Friday, December 21, 2007

Feeling Guilty?

In a nutshell, this is what causes disappointment - when you regret something, you are feeling guilty. And this guilty feeling has eaten so much of me that whenever I sit to do something, I feel guilty of the possibility of not doing it properly, guilty of not having done some other things, guilty of this confusion - quite an amount!!
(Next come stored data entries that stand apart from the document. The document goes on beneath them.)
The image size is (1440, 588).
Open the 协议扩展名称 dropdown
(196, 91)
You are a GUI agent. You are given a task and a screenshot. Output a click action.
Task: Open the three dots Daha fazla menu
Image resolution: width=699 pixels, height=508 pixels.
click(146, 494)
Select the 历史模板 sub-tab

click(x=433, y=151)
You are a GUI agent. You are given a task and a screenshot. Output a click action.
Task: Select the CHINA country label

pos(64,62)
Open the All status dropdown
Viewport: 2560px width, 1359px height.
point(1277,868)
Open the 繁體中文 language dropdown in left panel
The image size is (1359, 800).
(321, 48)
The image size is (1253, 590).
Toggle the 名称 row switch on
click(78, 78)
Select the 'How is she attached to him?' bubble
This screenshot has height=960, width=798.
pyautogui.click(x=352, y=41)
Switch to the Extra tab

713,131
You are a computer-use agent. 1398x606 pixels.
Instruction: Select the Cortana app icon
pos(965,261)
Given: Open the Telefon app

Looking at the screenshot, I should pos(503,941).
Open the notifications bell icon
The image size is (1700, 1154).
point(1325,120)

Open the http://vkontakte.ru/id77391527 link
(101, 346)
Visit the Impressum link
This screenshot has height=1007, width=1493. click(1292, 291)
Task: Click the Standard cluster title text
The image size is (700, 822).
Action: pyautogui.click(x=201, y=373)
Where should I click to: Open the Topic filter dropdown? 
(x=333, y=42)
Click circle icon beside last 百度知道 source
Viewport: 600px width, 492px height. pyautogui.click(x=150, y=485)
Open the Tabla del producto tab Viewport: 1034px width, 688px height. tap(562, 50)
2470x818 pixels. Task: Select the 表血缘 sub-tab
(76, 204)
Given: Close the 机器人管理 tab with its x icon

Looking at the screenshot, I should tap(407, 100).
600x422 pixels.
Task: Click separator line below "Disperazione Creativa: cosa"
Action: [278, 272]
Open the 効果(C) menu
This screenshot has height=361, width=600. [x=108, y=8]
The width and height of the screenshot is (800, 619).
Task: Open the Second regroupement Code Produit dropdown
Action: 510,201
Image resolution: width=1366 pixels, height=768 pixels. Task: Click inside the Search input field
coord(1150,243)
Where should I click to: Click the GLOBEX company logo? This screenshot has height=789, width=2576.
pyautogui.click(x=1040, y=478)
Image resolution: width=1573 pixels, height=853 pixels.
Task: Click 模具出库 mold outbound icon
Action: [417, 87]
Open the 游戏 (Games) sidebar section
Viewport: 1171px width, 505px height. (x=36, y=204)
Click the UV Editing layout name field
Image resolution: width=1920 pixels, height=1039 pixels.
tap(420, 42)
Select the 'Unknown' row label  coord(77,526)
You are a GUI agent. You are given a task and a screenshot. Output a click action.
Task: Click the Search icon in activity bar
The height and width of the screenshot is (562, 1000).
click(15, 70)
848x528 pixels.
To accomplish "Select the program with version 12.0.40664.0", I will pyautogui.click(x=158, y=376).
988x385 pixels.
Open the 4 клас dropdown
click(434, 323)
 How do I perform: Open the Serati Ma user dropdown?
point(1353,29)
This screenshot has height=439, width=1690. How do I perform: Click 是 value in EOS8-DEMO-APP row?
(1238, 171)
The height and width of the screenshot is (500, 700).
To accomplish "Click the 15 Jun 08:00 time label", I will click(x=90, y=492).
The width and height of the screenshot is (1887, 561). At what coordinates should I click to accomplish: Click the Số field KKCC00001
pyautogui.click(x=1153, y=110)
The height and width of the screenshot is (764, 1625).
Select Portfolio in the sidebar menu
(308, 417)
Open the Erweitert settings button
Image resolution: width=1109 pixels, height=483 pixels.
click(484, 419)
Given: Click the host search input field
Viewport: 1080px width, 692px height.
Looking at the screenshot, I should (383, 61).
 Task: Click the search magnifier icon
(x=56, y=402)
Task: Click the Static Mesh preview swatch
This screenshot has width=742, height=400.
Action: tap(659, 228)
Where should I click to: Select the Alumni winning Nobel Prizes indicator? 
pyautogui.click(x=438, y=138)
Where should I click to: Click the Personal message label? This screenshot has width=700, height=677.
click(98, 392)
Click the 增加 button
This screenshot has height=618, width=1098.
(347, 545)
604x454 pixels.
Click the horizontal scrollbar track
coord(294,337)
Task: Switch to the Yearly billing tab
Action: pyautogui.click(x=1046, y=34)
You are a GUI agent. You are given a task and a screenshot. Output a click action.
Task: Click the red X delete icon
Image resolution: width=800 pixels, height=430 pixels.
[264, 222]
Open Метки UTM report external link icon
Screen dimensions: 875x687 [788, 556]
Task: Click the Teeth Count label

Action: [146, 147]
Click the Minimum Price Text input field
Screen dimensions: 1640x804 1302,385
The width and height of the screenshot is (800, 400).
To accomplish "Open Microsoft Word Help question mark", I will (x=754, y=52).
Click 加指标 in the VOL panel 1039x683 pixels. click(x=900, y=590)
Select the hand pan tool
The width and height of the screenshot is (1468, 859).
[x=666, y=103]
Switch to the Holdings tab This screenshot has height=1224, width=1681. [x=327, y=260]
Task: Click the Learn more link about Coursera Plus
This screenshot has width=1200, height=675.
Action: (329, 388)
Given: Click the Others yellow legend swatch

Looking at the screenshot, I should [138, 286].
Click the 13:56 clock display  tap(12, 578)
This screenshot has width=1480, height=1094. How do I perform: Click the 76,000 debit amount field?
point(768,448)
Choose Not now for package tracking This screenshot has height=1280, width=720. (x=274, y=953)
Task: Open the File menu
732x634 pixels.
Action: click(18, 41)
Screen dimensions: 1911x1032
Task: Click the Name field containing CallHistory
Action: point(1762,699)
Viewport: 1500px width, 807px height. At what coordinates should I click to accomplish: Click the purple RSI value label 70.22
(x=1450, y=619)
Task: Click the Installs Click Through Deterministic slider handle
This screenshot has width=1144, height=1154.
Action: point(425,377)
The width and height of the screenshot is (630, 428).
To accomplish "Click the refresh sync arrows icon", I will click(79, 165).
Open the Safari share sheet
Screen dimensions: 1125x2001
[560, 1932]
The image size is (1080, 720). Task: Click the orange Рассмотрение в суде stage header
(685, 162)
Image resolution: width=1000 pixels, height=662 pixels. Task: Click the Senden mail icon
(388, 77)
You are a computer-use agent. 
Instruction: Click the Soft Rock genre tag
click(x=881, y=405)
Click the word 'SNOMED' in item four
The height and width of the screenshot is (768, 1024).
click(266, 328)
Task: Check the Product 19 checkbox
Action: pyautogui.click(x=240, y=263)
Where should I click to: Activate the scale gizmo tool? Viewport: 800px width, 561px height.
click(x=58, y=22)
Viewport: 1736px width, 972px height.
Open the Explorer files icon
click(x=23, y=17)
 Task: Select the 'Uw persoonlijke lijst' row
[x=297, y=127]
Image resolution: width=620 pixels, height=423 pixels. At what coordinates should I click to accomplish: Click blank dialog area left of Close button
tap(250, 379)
Somebody has made an attempt to tackle this guilty feeling. It basically starts with all the symptoms that I have got:
Have you recently felt guilty for something you didn’t do? Guilty for not replying to emails? Guilty for not reaching all your goals for the day? Guilty for having spent hours browsing the web aimlessly and not having enough time to do something important? Guilty for telling someone you’d call, but never returning the call? Do you beat yourself up for it?
What happens with this guilty feeling:
Thoughts like these have the power to bring you down. They carry an energy that weighs down on your mind, because part of you is constantly thinking about it. The guilt begins popping up in everything you do.
The author observes the nature of the guilt:
Self Inflicted - All guilt is self-inflicted and created by the mind.
Open Issue - Guilt is often caused by open issues that were not addressed.
Feeling of Debt - Often times, we feel guilty out of a debt in our lives. Whether it’s social debt, monetary debt, or unfulfilled responsibilities.
More Beneath the Surface - The perceived problem causing the guilt is just on the surface. Typically, there are unresolved issues or other meaning beneath what we see on the surface.
And proposes some ways of dealing with guilt:
Fully Experiencing the Feeling - As with overcoming any emotion, the best way is to fully experience the feeling. Spend a few minutes in uninterrupted space, close your eyes, now fully and deeply feel the guilt surge over you.
Seek to Understand Why
Focus on What You Can Do Now - Focus on things you can do now, instead of things you have not done.
Brainstorm Action Items - What are some tasks you can do to remove this feeling of guilt? Write them down.
Prioritize - Once you have your list of action items, prioritize them in order of importance. What will cause the greatest relief of your pain?
Planning and Scheduling - Once you have your list of action items prioritized, schedule them into your calendar. Plan to tackle each one of these items, with the high priority tasks first.
Be Realistic - Realize that you only have a set amount of time each day. Be realistic with what you plan to get done. Please be gentle with yourself.
Then the author finally proposes a 6-step action plan for dealing with guilt (I am writing everything down here for my reference):
1. Create your guilt list: List out all the things you feel guilty about. Keep writing until you run out of guilt-related thoughts. Do not edit your thoughts. Write down whatever comes to mind. By having them laid out on paper, we can see them clearly, and come face-to-face with our self-inflicted guilt thoughts.
2. Brainstorm your guilt battle plan: For each guilt, ask yourself, “What can I do about it?” Describe the actions that you can take to eliminate or reduce this guilt. You might have to break the actions into smaller steps. If you’ve tried, but can’t find a resolving action, then list out positive and realistic statements to reason with this guilt. (Especially for the things that are in the past, which cannot be changed)
3. Create your values list: List out things most important to you, starting from the most important. I used the term things broadly, which can be replaced with people, feelings, opportunities, actions, and commitments that you value.
4. Fuel your values: For each item you most value, list out action items you would like to do which contributes towards that item.
5. Create a guilt reduction action plan: Scan through the action items from both lists. You might find some common action items that exist from both lists. Write these action items out on a separate sheet of paper. These are the higher priority action items that will give you the biggest return for your time, since they contribute towards things most important to you as well.
6. Habituate these changes: Put a weekly schedule beside each item from step 5. Even if you don’t do follow it, this will create the space in your awareness which will allow positive change to happen. (Using outlook calendar to keep track of schedules is a very good thing)
And finally, the author essentially says what I have told in my previous post, but in a better way:

Regardless of what we think the external circumstances are, the real cause of guilt lies within ourselves. We have the power to choose what to focus our attention on, but we often react instinctively and forget to control our perspective. And in the reactive patterns, we unconsciously give attention to guilt and accidentally welcome it into our inner space.

It is possible to stop yourself in your reaction, and witness your inner space as you react. With practice and conscious awareness, it is possible to undo our conditioning for instant reaction, and eventually eliminate guilt completely.